> _Brief_:
Could you give back exactly the lines below from the one with "Task: Click the Add setlist link" through the one with "Click question icon", without a single picture?

> _Exercise materials_:
= = = = = = =
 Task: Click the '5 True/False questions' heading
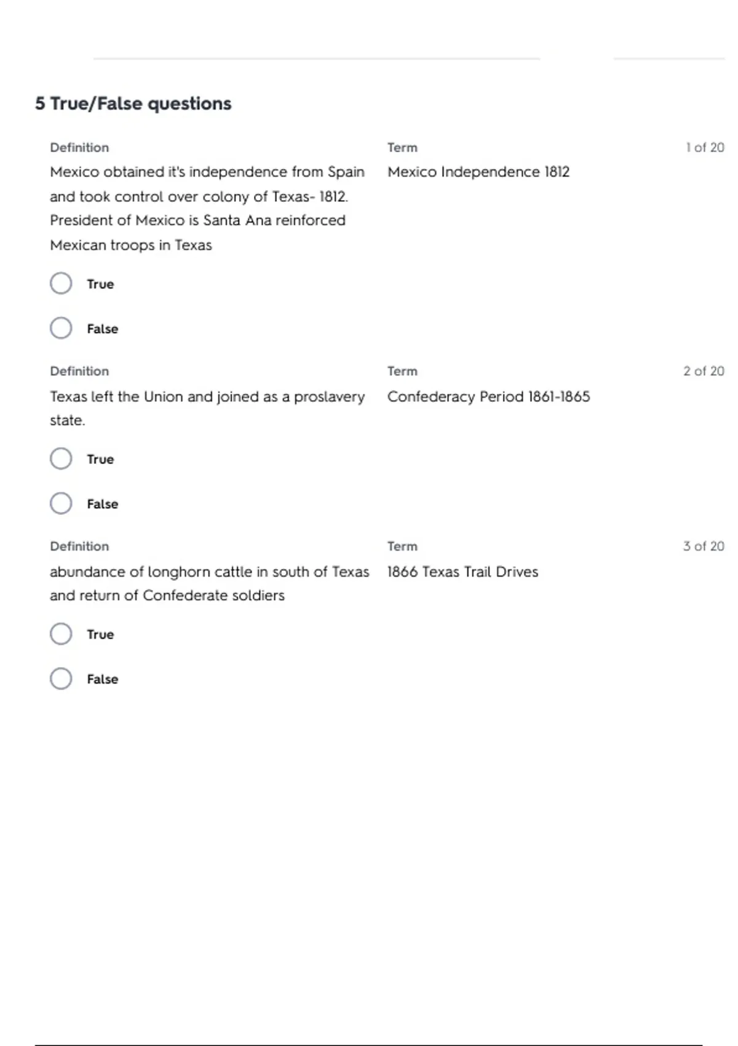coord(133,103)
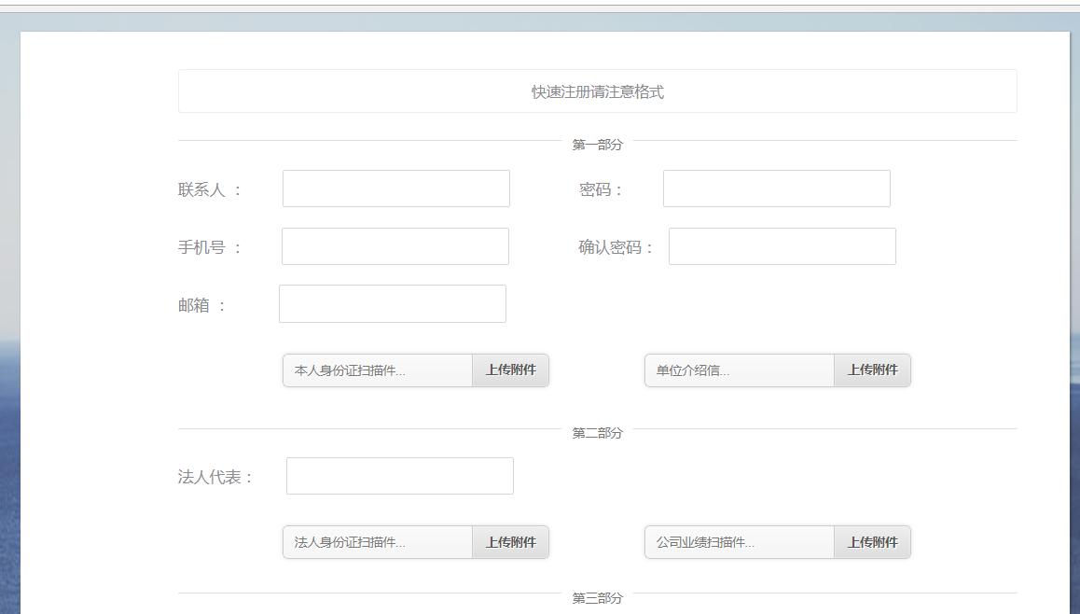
= = = = = = =
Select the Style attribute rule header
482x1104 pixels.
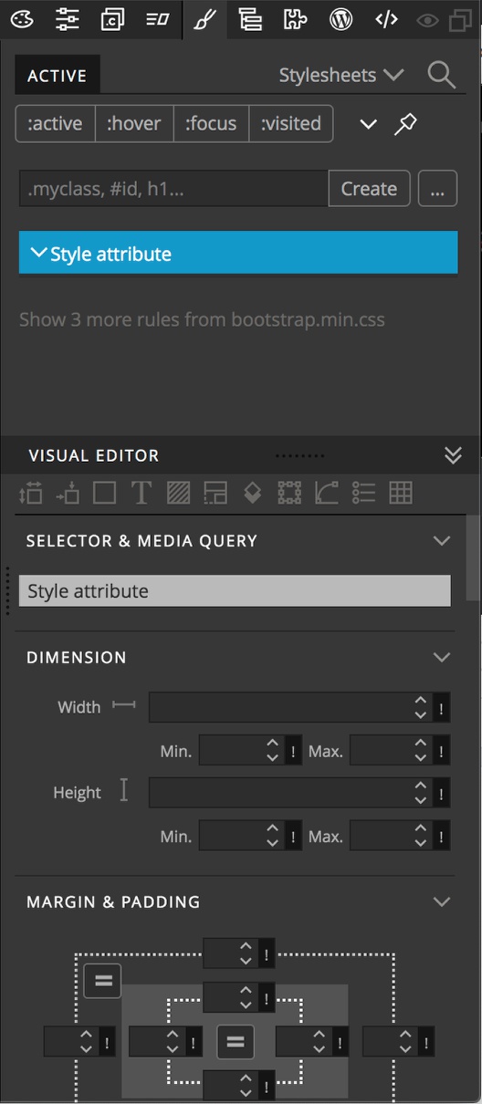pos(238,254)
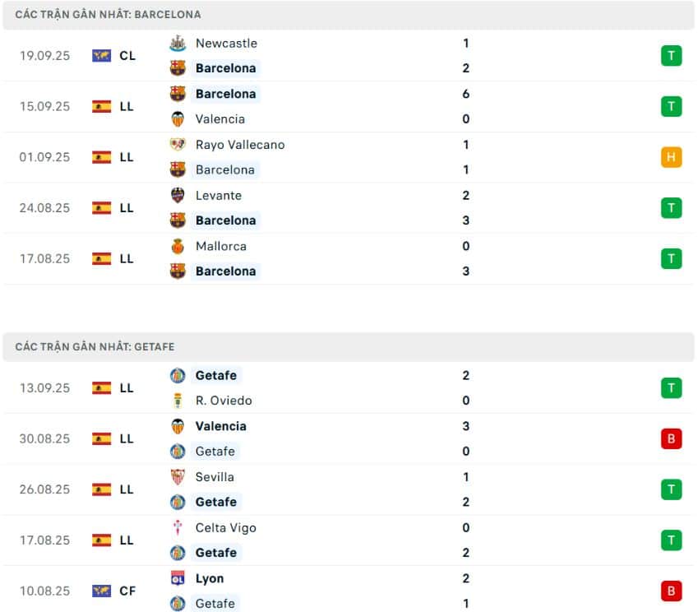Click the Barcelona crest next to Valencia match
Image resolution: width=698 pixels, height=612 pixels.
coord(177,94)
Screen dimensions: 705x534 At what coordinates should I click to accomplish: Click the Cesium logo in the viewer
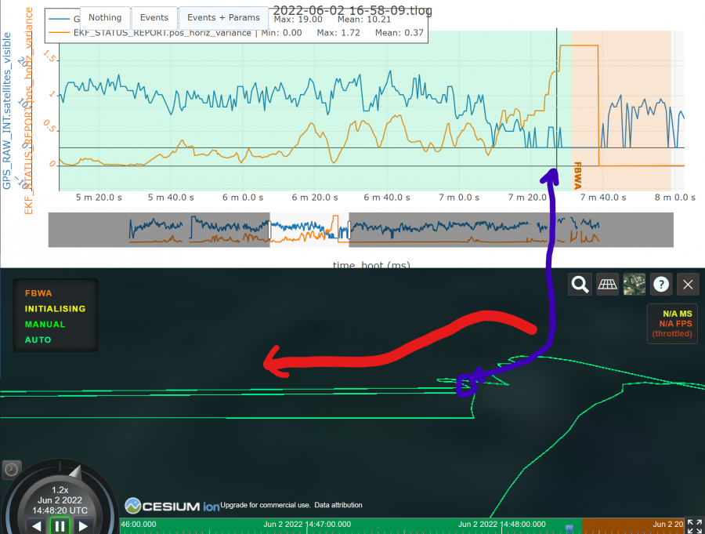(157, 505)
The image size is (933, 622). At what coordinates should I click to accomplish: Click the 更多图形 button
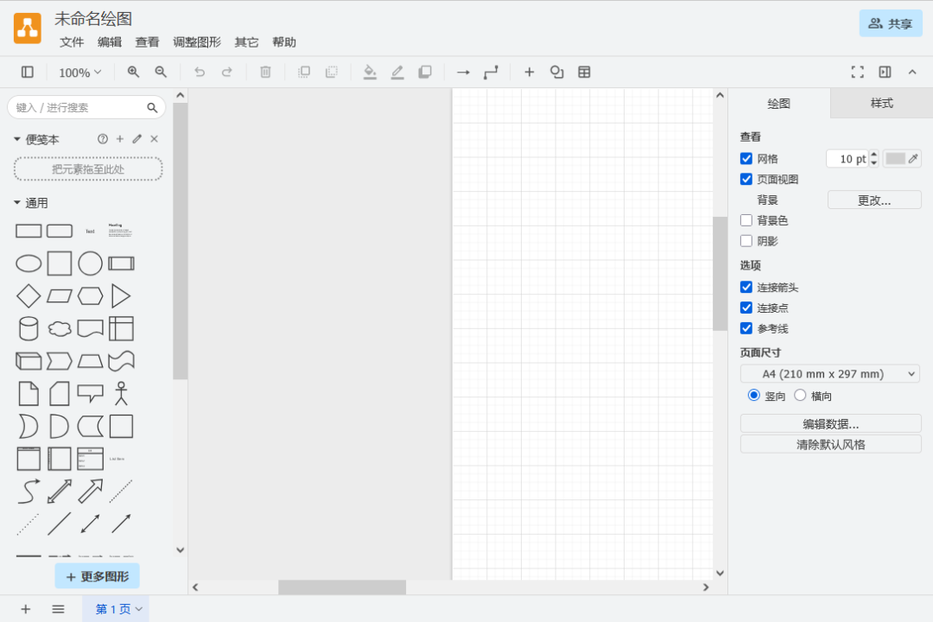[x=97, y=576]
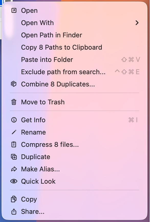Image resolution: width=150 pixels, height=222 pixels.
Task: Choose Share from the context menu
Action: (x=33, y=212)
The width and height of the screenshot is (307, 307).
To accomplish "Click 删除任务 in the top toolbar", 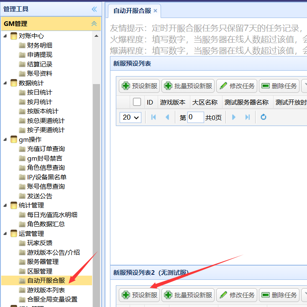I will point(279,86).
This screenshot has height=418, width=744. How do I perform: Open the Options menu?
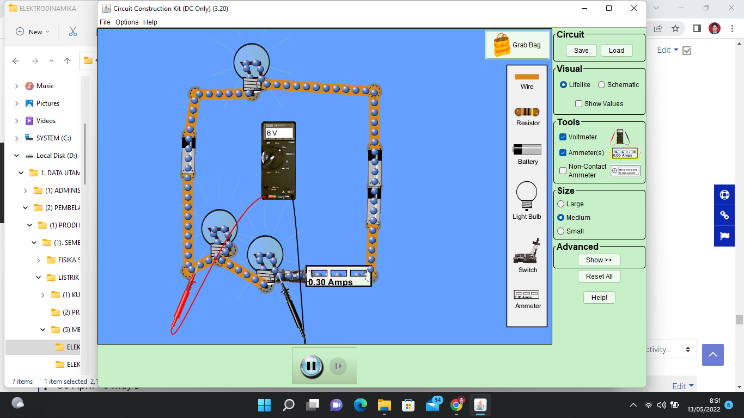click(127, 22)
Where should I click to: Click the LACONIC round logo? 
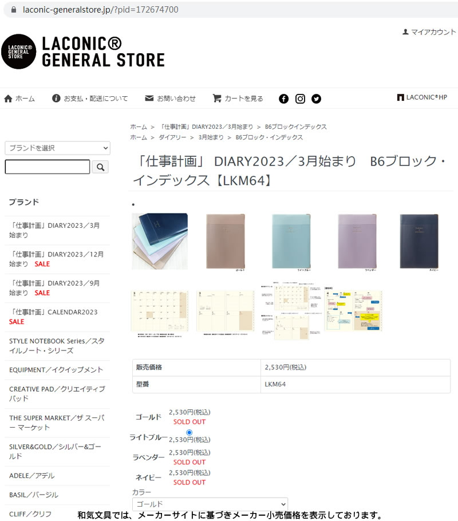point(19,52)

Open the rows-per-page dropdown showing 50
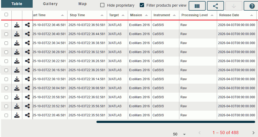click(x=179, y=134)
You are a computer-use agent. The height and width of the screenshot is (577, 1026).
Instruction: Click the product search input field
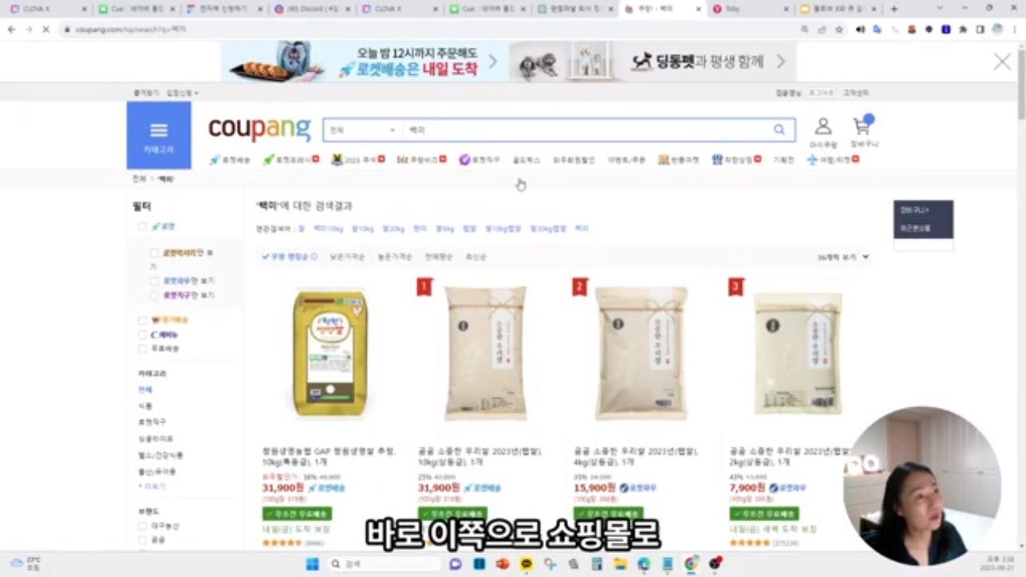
= = = = = = =
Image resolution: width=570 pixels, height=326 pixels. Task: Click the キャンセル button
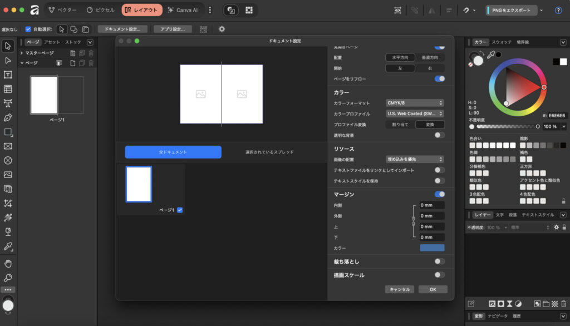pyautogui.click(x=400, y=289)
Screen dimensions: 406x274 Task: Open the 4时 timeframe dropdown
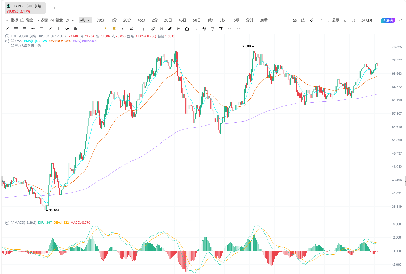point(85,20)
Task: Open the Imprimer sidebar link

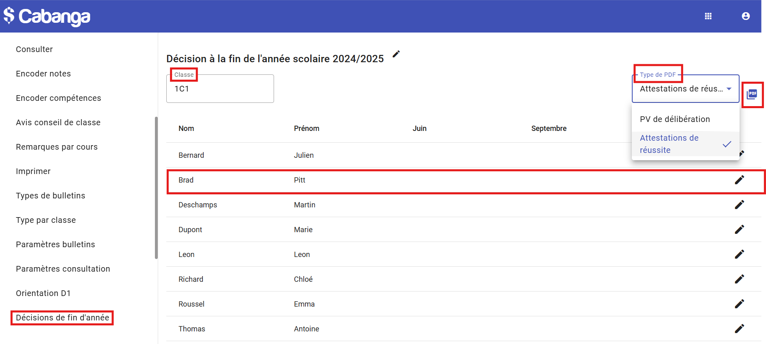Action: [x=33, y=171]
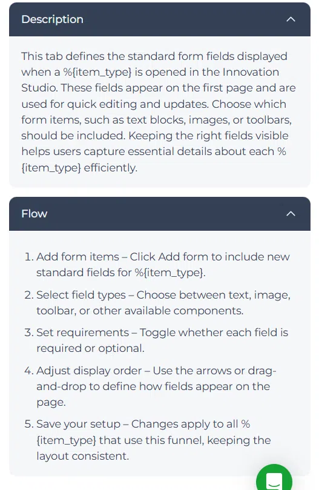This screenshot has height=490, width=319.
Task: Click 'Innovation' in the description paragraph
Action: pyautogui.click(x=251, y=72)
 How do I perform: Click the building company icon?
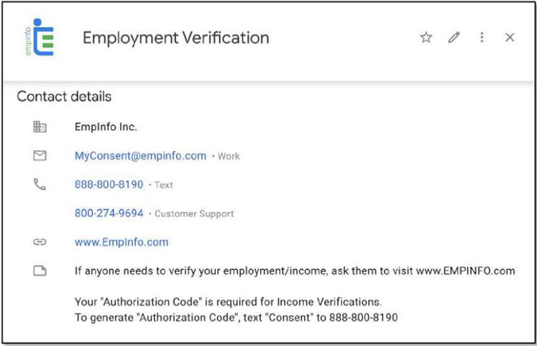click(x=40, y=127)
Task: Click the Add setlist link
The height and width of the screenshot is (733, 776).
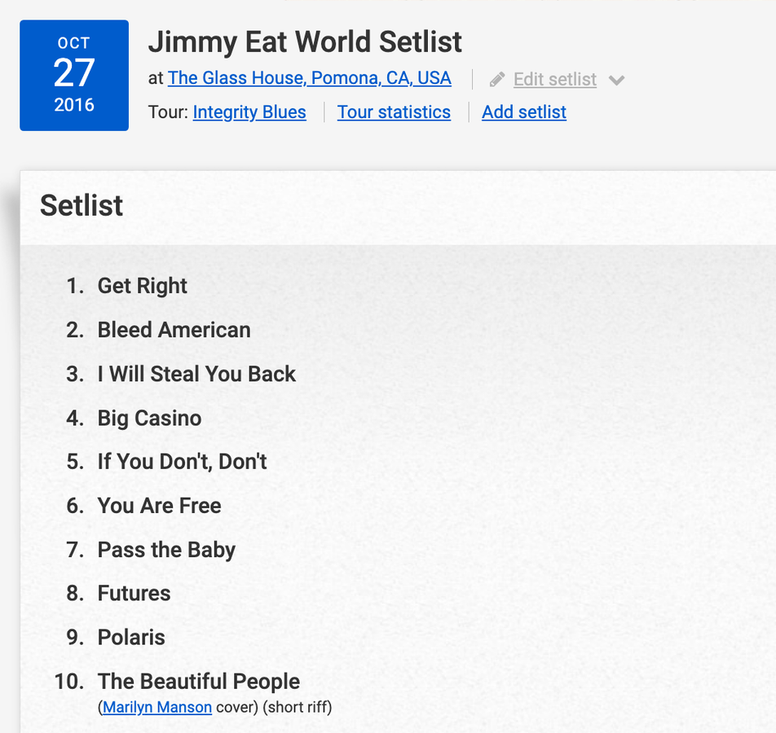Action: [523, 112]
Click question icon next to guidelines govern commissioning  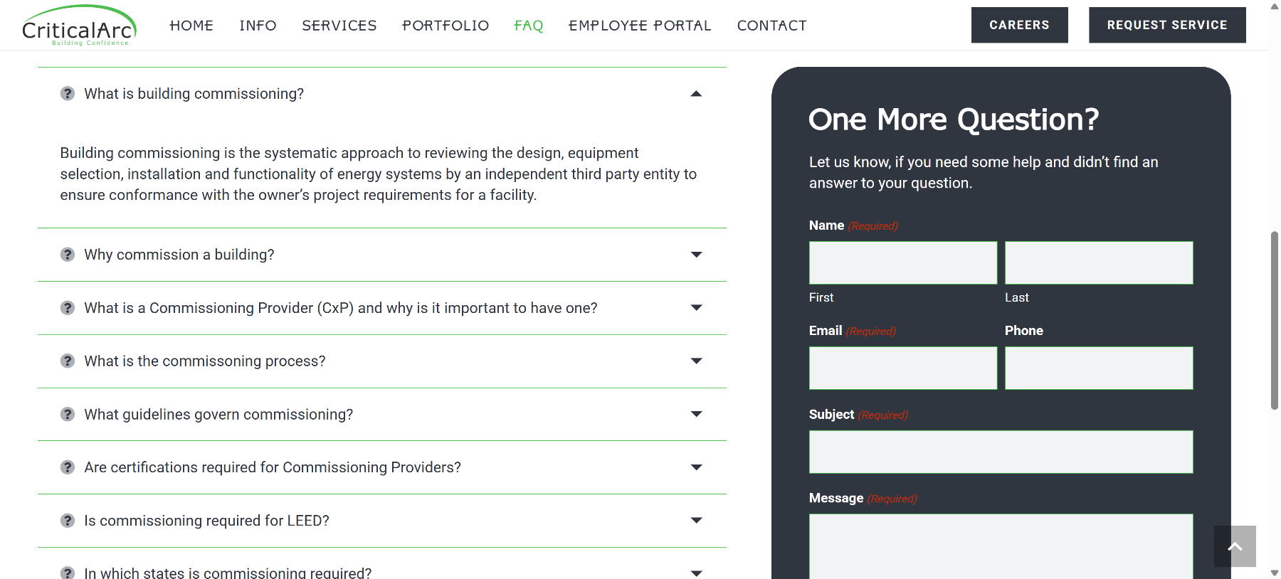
= = = = = = =
> _Task result_:
Task: Click the Add setlist link
The height and width of the screenshot is (733, 776).
Action: [523, 112]
Click question icon next to guidelines govern commissioning  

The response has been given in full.